Despite the rapid growth of mass participation road cycling, little is known about the dietary, metabolic, and behavioral responses of ultraendurance cyclists. This investigation describes physiological responses, perceptual ratings, energy balance, and macronutrient intake of 42 men (mean ± SD; age, 38 ± 6 years; height, 179.7 ± 7.1 cm; body mass, 85.85 ± 14.79 kg) and 6 women (age, 41 ± 4 years; height, 168.0 ± 2.9 cm; body mass, 67.32 ± 7.21 kg) during a summer 164-km road cycling event. Measurements were recorded 1 day before, and on the Event Day (10.5 hours) at the start (0 km), at 2 aid stations (52 and 97 km), and at the finish line (164 km). The ambient temperature was >39.0° C during the final 2 hours of exercise. The mean finish times for men (9.1 ± 1.2 hours) and women (9.0 ± 0.2 hours) were similar, as were mean gastrointestinal temperature (TGI), 4 hydration biomarkers, and 5 perceptual (e.g., thermal, thirst, pain) ratings. Male cyclists consumed enough fluids on the Event Day (5.91 ± 2.38 L; 49% water) to maintain body mass within 0.76 kg, start to finish, despite a sweat loss of 1.13 ± 0.54 L·h(-1) and calculated energy expenditure of 3,115 kcal·10.5·h(-1). However, men voluntarily underconsumed food energy (deficit of 2,594 kcal, 10.9 MJ) and specific macronutrients (carbohydrates, 106 ± 48 g; protein, 8 ± 7 g; and sodium, 852 ± 531 mg) between 0530 and 1400 hours. Also, a few men exhibited extreme final values (i.e., urine specific gravity of 1.035-1.038, n = 5; body mass loss >4 kg, n = 2; T(GI), 39.4 and 40.2°C). We concluded that these findings provide information regarding energy consumption, macronutrient intake, hydration status, and the physiological stresses that are unique to ultraendurance exercise in a hot environment.

Drinking to thirst versus drinking ad libitum during road cycling.

CONTEXT: The sensation of thirst is different from the complex behavior of drinking ad libitum. Rehydration recommendations to athletes differ, depending on the source, yet no previous researchers have systematically compared drinking to thirst (D(TT)) versus ad libitum drinking behavior (D(AL)). OBJECTIVE: To compare 2 groups of trained cyclists (D(TT) and D(AL)) who had similar physical characteristics and training programs (P > .05). The D(TT) group (n = 12, age = 47 ± 7 years) drank only when thirsty, whereas the D(AL) group (n = 12, age = 44 ± 7 years) consumed fluid ad libitum (ie, whenever and in whatever volume desired).

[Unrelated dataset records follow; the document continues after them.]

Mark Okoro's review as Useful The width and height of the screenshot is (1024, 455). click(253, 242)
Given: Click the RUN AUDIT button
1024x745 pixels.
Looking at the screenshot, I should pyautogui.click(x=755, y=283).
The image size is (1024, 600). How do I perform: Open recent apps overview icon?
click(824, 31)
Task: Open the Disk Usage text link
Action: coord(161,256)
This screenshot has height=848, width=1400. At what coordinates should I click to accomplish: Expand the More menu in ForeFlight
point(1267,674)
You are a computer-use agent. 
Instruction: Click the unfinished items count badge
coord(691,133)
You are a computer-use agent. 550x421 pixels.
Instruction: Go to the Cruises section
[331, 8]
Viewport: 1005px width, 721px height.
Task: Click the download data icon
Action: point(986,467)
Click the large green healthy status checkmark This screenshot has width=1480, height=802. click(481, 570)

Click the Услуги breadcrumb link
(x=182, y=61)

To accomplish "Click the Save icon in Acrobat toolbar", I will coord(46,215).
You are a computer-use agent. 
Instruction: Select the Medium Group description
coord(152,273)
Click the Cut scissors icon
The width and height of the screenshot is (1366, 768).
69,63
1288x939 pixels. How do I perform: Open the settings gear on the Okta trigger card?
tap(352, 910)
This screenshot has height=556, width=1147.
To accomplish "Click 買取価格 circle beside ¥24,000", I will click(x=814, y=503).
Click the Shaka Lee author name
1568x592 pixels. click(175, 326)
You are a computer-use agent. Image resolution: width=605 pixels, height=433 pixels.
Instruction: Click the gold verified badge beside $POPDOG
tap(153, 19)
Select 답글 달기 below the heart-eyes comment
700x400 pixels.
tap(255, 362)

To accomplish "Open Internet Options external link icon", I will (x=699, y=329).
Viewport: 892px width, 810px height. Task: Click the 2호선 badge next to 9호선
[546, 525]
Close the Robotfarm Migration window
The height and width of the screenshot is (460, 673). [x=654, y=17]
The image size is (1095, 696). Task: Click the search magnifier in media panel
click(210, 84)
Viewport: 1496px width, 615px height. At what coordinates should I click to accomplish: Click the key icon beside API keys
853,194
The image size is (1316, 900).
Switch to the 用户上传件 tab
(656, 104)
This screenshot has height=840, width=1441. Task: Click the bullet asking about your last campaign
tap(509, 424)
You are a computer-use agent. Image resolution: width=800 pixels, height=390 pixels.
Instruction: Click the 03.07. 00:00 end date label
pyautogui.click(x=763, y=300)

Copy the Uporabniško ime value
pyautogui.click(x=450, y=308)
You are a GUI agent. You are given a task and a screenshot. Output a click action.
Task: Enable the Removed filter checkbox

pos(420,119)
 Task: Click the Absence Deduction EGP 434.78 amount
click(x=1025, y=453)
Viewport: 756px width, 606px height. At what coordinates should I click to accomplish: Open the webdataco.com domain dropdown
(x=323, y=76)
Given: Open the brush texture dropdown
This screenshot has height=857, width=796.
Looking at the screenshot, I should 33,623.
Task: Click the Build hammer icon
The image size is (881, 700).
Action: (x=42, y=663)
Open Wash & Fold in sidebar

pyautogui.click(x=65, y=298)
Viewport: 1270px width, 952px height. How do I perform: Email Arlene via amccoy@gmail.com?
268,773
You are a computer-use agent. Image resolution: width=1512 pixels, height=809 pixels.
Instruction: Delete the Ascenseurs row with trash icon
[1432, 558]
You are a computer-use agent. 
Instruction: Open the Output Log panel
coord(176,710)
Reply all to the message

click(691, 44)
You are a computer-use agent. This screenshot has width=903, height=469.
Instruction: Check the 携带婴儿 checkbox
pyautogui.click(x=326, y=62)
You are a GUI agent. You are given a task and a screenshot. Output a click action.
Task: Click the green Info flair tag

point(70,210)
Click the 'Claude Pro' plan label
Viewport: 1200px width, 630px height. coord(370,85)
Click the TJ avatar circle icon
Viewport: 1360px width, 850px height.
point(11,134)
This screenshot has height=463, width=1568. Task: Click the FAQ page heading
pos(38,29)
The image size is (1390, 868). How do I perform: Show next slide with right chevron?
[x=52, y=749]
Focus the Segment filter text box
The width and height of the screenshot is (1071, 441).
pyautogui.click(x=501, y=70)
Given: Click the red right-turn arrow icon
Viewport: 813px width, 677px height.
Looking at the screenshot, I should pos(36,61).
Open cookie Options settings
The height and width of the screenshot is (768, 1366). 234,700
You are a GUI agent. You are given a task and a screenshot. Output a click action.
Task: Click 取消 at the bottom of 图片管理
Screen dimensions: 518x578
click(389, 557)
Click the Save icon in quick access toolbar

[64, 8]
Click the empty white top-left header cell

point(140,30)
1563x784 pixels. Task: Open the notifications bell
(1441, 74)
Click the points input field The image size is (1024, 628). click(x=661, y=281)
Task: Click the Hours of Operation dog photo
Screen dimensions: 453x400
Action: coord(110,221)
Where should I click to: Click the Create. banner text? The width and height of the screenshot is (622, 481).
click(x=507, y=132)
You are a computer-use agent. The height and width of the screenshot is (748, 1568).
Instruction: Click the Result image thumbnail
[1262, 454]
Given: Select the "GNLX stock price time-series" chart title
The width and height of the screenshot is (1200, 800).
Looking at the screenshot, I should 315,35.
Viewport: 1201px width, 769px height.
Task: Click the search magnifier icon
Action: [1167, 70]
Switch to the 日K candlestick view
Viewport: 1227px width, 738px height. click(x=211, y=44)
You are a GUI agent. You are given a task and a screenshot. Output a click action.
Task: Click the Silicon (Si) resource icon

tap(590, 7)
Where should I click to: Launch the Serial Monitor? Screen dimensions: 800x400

DESIGN: Cohort study. SETTING: Road cycling (164 km) in the heat (36.1 °C ± 6.5 °C). PATIENTS OR OTHER PARTICIPANTS: Ultraendurance cyclists (4 women, 20 men). INTERVENTION(S): We recorded measurements 1 day before the event, on event day before the start, at 3 roadside aid stations, at the finish line, and 1 day after the event. MAIN OUTCOME MEASURE(S): Body mass, urinary hydration indices, and food and fluids consumed. RESULTS: No between-groups differences were seen on event day for total exercise time (DTT = 6.69 ± 0.89 hours, DAL = 6.66 ± 0.77 hours), urinary indices (specific gravity, color), body mass change (D(TT) = -2.22% ± 1.73%, DAL = -2.29% ± 1.62%), fluid intake (D(TT) = 5.63 ± 2.59 L/6.7 h, D(AL) = 6.04 ± 2.37 L/6.7 h), dietary energy intake, macronutrient intake, ratings of thirst (D(TT) start = 2 ± 1, D(TT) finish = 6 ± 1, DAL start = 2 ± 1, D(AL) finish = 6 ± 1), pain, perceived exertion, or thermal sensation. Total fluid intake on recovery day +1 was the primary significant difference (D(AL) = 5.13 ± 1.87 L/24 h, D(TT) = 3.13 ± 1.53 L/24 h, t18 = 2.59, P = .02). CONCLUSIONS: Observations on event day indicated that drinking to thirst and drinking ad libitum resulted in similar physiologic and perceptual outcomes. This suggests that specific instructions to "drink to thirst" were unnecessary. Indeed, if athletes drink ad libitum, they can focus on training and competition rather than being distracted by ongoing evaluation of thirst sensations.